Aim of the task: Please print exactly the line containing "Image resolution: width=1923" and every line after it to the end of the records below, and nothing more.

Top of Given entries

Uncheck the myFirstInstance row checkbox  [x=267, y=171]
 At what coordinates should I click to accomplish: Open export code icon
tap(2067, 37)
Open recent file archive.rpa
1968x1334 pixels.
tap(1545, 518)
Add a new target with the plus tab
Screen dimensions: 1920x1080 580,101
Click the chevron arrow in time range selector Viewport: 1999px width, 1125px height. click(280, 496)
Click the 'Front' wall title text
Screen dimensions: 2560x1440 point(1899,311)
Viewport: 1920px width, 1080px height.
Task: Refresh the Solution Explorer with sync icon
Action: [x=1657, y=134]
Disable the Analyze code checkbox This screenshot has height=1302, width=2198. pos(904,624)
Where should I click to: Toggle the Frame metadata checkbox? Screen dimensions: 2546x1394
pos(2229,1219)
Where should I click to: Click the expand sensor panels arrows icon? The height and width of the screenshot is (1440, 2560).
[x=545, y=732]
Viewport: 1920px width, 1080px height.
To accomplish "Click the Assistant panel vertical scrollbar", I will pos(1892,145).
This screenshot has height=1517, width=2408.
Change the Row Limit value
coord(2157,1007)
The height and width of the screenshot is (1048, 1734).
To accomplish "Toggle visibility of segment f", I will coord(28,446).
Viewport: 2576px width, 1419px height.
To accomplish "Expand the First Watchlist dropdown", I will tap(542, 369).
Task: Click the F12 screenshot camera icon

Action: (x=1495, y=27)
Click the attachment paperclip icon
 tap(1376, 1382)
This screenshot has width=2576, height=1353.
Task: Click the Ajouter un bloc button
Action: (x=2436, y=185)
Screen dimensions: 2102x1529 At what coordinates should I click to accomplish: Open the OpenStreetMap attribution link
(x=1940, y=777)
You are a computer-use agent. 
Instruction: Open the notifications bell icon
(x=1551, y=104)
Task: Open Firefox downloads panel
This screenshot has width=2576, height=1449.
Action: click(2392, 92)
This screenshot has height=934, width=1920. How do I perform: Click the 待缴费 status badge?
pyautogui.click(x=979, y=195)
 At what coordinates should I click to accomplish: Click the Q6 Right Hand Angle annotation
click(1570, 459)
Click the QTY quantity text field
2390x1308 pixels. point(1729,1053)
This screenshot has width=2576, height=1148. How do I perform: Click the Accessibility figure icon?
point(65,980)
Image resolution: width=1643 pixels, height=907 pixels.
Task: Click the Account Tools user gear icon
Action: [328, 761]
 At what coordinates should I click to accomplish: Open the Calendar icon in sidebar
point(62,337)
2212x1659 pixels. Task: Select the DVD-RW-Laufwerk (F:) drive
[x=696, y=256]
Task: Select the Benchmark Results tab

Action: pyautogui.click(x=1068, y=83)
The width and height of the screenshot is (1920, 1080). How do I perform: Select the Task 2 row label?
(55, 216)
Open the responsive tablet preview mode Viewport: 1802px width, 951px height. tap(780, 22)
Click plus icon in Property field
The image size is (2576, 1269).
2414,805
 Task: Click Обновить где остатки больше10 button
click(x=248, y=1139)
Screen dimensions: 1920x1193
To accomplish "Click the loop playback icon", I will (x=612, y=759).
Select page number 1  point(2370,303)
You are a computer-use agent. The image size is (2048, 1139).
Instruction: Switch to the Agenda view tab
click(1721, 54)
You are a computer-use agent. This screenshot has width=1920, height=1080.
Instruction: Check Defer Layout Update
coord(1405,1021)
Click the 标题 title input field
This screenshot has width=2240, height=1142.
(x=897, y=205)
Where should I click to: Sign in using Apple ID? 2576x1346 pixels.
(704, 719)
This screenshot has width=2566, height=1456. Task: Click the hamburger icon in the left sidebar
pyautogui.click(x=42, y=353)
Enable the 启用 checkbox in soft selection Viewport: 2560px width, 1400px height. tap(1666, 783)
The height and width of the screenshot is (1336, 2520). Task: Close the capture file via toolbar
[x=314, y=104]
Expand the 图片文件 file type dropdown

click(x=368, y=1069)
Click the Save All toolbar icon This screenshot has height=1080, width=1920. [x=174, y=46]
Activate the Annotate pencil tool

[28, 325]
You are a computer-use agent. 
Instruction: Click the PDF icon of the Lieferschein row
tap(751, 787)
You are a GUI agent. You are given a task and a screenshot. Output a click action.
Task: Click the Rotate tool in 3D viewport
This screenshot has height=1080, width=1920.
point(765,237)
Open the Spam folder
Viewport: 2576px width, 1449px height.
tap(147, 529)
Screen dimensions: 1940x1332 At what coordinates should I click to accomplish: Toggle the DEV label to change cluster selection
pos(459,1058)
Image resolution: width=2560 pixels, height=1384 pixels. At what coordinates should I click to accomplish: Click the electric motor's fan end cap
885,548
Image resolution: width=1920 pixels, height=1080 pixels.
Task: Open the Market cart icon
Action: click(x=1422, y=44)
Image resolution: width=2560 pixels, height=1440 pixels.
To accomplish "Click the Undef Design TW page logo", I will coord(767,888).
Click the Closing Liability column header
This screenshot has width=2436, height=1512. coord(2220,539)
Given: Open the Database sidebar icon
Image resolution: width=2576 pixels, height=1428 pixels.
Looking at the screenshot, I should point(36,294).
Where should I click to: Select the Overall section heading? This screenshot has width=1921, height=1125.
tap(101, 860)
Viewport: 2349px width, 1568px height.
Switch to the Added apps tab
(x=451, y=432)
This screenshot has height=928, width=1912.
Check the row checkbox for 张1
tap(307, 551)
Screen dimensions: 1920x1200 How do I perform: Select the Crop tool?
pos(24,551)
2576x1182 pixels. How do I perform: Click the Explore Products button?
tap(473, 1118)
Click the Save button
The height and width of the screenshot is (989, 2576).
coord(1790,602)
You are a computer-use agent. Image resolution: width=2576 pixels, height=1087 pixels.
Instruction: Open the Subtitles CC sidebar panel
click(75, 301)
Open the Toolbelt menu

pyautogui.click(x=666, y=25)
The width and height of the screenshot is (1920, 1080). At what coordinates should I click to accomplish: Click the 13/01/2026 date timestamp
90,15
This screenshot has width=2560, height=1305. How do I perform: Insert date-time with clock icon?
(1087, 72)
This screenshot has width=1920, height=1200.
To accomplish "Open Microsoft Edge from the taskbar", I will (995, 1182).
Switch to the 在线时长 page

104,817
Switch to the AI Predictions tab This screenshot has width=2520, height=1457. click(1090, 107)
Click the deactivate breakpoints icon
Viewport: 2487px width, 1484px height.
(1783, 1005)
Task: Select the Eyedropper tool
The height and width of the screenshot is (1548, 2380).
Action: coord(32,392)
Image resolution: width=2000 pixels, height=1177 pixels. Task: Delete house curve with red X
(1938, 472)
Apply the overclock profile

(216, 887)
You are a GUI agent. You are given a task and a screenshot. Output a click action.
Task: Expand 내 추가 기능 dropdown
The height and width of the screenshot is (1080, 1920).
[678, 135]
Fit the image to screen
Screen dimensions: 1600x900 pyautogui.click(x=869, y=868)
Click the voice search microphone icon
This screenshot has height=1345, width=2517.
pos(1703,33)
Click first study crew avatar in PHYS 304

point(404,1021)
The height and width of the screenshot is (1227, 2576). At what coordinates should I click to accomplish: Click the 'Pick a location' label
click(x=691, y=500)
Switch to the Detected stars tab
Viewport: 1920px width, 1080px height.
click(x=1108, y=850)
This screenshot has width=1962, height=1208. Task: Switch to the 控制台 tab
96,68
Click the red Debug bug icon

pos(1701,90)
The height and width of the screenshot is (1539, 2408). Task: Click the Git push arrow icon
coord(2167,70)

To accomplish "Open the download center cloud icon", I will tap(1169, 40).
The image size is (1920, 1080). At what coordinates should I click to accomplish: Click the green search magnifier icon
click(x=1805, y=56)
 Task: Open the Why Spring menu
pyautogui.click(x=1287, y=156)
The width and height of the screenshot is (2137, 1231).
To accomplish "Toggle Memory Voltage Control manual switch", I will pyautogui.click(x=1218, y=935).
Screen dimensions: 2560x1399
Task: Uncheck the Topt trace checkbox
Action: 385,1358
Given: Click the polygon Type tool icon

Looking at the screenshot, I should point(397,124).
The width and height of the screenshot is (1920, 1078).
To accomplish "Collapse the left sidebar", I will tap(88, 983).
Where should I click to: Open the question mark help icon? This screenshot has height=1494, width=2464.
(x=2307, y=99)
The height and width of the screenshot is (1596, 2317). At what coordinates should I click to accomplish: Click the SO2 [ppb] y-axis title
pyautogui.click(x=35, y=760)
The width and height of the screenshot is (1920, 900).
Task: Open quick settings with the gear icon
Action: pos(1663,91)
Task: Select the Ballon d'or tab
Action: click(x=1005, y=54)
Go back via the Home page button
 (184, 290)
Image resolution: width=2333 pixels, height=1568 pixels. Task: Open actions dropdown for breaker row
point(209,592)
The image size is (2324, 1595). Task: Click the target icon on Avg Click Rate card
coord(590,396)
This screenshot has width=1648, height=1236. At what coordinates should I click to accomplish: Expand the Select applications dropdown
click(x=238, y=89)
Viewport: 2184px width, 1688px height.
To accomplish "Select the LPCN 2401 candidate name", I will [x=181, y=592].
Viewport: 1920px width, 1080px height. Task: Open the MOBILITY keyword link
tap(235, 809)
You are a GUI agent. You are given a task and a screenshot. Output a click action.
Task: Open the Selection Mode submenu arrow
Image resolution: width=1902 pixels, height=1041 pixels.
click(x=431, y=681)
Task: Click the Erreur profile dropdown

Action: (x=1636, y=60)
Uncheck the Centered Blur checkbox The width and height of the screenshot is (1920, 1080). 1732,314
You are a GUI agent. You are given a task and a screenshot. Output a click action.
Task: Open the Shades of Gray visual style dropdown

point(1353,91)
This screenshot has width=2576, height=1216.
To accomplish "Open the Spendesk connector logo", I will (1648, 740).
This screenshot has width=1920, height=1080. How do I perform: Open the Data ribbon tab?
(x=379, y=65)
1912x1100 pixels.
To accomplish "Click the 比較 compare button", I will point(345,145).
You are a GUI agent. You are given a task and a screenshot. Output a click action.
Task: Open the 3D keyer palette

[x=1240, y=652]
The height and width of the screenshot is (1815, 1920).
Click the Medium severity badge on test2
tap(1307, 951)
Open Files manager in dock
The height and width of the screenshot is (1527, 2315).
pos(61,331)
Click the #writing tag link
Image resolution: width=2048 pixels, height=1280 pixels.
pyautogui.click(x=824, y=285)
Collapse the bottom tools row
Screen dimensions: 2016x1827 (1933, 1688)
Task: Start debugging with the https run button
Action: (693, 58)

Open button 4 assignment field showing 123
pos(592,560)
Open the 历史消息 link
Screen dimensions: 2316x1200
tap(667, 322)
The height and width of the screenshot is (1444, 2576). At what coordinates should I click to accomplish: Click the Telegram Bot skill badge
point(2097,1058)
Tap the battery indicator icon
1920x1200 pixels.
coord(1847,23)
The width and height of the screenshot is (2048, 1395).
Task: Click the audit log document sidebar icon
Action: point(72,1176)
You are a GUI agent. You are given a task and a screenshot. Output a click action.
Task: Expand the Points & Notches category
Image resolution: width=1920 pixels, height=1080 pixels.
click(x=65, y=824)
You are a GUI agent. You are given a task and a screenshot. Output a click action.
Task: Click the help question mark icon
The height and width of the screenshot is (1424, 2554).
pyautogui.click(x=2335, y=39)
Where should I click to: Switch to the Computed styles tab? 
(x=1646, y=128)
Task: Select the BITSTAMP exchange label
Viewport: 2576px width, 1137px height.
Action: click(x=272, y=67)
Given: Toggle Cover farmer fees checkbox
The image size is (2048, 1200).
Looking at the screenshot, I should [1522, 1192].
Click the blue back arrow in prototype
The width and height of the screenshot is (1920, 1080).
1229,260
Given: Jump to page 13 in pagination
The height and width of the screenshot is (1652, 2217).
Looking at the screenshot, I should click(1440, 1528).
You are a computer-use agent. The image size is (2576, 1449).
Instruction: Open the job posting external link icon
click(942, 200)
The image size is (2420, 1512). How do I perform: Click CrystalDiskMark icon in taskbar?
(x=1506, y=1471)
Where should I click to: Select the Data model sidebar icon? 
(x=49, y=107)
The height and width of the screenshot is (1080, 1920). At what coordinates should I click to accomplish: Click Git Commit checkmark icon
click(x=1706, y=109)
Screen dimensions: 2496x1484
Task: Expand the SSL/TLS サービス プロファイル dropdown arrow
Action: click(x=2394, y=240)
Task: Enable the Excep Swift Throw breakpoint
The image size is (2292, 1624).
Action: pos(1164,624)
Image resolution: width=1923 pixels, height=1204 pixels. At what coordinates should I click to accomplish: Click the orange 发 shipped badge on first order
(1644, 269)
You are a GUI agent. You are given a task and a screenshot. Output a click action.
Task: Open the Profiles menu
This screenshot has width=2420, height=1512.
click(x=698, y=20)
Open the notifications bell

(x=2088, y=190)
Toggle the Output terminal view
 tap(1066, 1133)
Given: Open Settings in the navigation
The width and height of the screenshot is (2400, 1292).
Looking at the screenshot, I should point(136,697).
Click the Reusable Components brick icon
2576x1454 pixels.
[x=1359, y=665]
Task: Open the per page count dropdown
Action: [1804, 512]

Bottom of Given entries

Your solution:
Image resolution: width=1923 pixels, height=1204 pixels. At what coordinates should I click to accomplish: Click the orange 发 shipped badge on first order
(1644, 269)
You are a GUI agent. You are given a task and a screenshot. Output a click action.
Task: Open the Profiles menu
This screenshot has width=2420, height=1512.
click(x=698, y=20)
Open the notifications bell

(x=2088, y=190)
Toggle the Output terminal view
 tap(1066, 1133)
Given: Open Settings in the navigation
The width and height of the screenshot is (2400, 1292).
Looking at the screenshot, I should point(136,697).
Click the Reusable Components brick icon
2576x1454 pixels.
[x=1359, y=665]
Task: Open the per page count dropdown
Action: [1804, 512]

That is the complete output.